A local landlord group is touting its first success since forming several months ago.
The Landlord Association of Greater Niagara has persuaded the Niagara County Department of Social Services to agree on a policy change that gives landlords longer notice before tenants on welfare can terminate a rent-voucher agreement.
It was one of the first policy changes sought by the group when it was formed four months ago, association President Victoria Orzetti told members Monday.
The new policy, which went into effect Oct. 1, now requires tenants to wait 15 days before changing the method of paying their rent.

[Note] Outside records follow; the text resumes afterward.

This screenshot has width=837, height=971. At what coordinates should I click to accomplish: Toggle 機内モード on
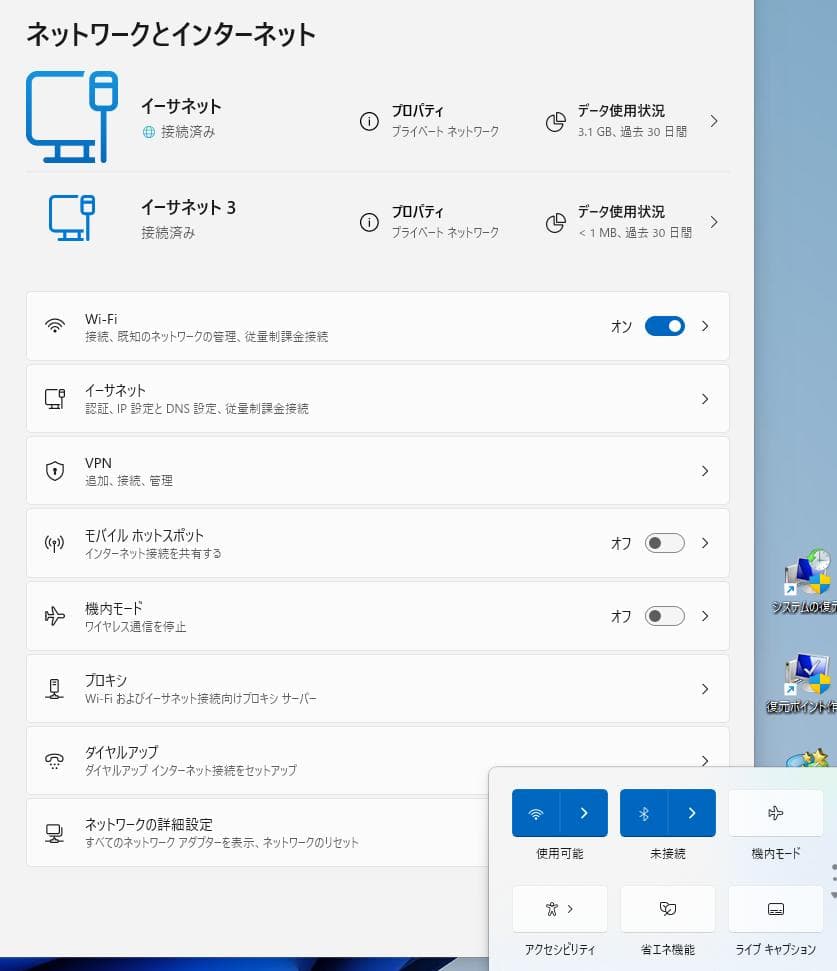[x=663, y=616]
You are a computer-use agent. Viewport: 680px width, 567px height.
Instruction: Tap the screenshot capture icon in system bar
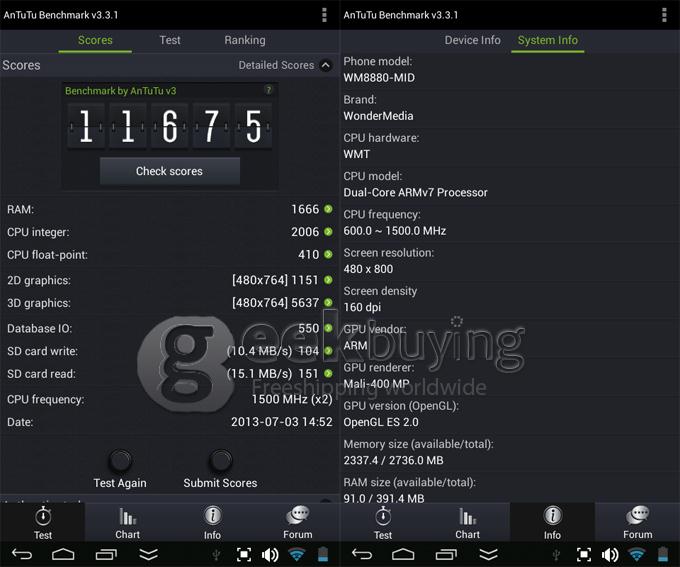(x=243, y=554)
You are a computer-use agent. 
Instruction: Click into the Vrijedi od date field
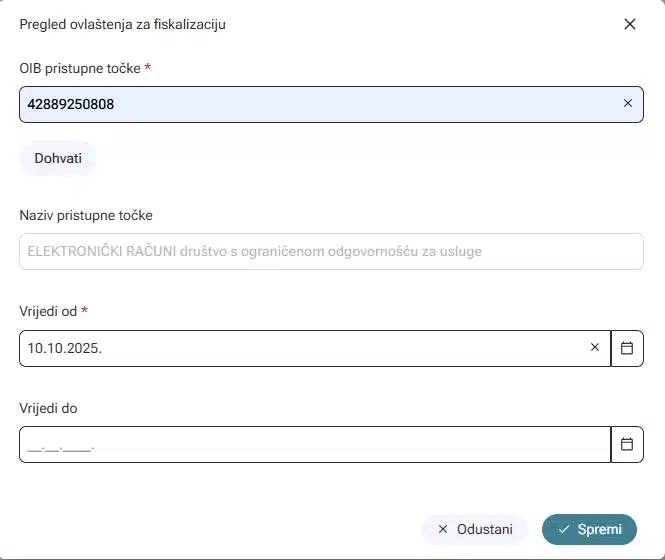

Instead of receiving a direct rent subsidy, some clients elect to have Social Services pay their rents by issuing a rent voucher to the landlord.
Prior to Oct. 1, such tenants had to wait only seven days to terminate a rent-voucher agreement with their landlord and have Social Services issue a check for the rent directly to the tenant instead.
The extended period of time now required by Social Services will make it more difficult for some tenants on welfare to move out of their apartments without giving prior notice to the landlords and avoid paying their rent, Orzetti said.
"This means, if they miss the 15-day mark, (Social Services) can't stop our vouchers. It gives us more notice before tenants (tell Social Services), 'Don't pay my landlord any more,' " she said.
"We want to stretch it to 30 days (notice), but what we have now really is a big accomplishment," she added.
Meanwhile, Niagara Falls Police Chief Christopher J. Carlin addressed group members who met in Earl W. Brydges Library on Monday. He discussed a range of issues with the landlords, including what steps they should take in dealing with tenants they suspect might be selling illegal drugs from their apartments and whether landlords can seek criminal background checks on prospective tenants.